Nondescriptive, saturated color is used in Rain in combination with assertive areas of white and black to produce a highly ornamental and vivid surface. Chagall’s use of color was influenced by that of Henri Matisse and Robert Delaunay, whose work he saw almost immediately upon his arrival in Paris. The breaking up of some areas of the composition into shaded planes, for example the roof of the house and the left foreground, has its source in Cubism, though this device is handled somewhat randomly.
Lucy Flint

After Marc Chagall moved to Paris from Russia in 1910, his paintings quickly came to reflect the latest avant-garde styles. In Paris Through the Window, Chagall’s debt to the Orphic Cubism of his colleague Robert Delaunay is clear in the semitransparent overlapping planes of vivid color in the sky above the city. The Eiffel Tower, which appears in the cityscape, was also a frequent subject in Delaunay’s work. For both artists it served as a metaphor for Paris and perhaps modernity itself. Chagall’s parachutist might also refer to contemporary experience, since the first successful jump occurred in 1912. Other motifs suggest the artist’s native Vitebsk. This painting is an enlarged version of a window view in a self-portrait painted one year earlier, in which the artist contrasted his birthplace with Paris. The Janus figure in Paris Through the Window has been read as the artist looking at once westward to his new home in France and eastward to Russia. Chagall, however, refused literal interpretations of his paintings, and it is perhaps best to think of them as lyrical evocations, similar to the allusive plastic poetry of the artist’s friends Blaise Cendrars (who named this canvas) and Guillaume Apollinaire.

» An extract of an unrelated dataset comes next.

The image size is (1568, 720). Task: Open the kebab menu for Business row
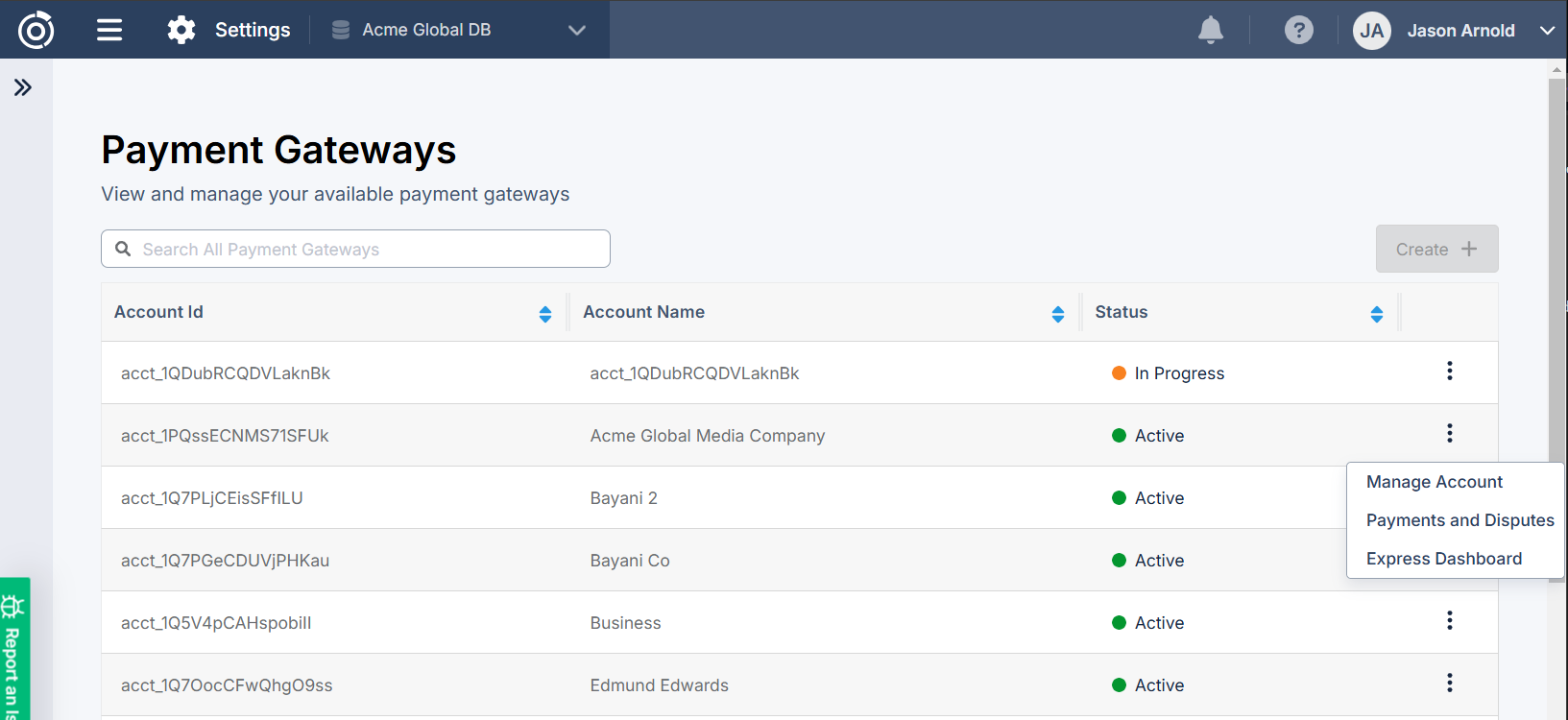click(x=1449, y=621)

Years after Chagall painted The Soldier Drinks he stated that it developed from his memory of tsarist soldiers who were billeted with families during the 1904–05 Russo-Japanese war. The enlisted man in the picture, with his right thumb pointing out the window and his left index finger pointing to the cup, is similar to the two-faced man in Paris Through the Window in that both figuratively mediate between dual worlds—interior versus exterior space, past and present, the imaginary and the real. In paintings such as these it is clear that the artist preferred the life of the mind, memory, and magical Symbolism over realistic representation.

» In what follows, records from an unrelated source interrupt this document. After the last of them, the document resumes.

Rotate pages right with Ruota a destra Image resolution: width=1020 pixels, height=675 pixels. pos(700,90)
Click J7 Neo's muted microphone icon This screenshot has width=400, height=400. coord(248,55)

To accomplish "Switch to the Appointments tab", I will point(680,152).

In Green Violinist Chagall evoked his homeland. The artist’s nostalgia for his own work was another impetus in creating this painting, which is based on earlier versions of the same subject. His cultural and religious legacy is illuminated by the figure of the violinist dancing in a rustic village. The Chabad Hasidim of Chagall’s childhood believed it possible to achieve communion with God through music and dance, and the fiddler was a vital presence in ceremonies and festivals.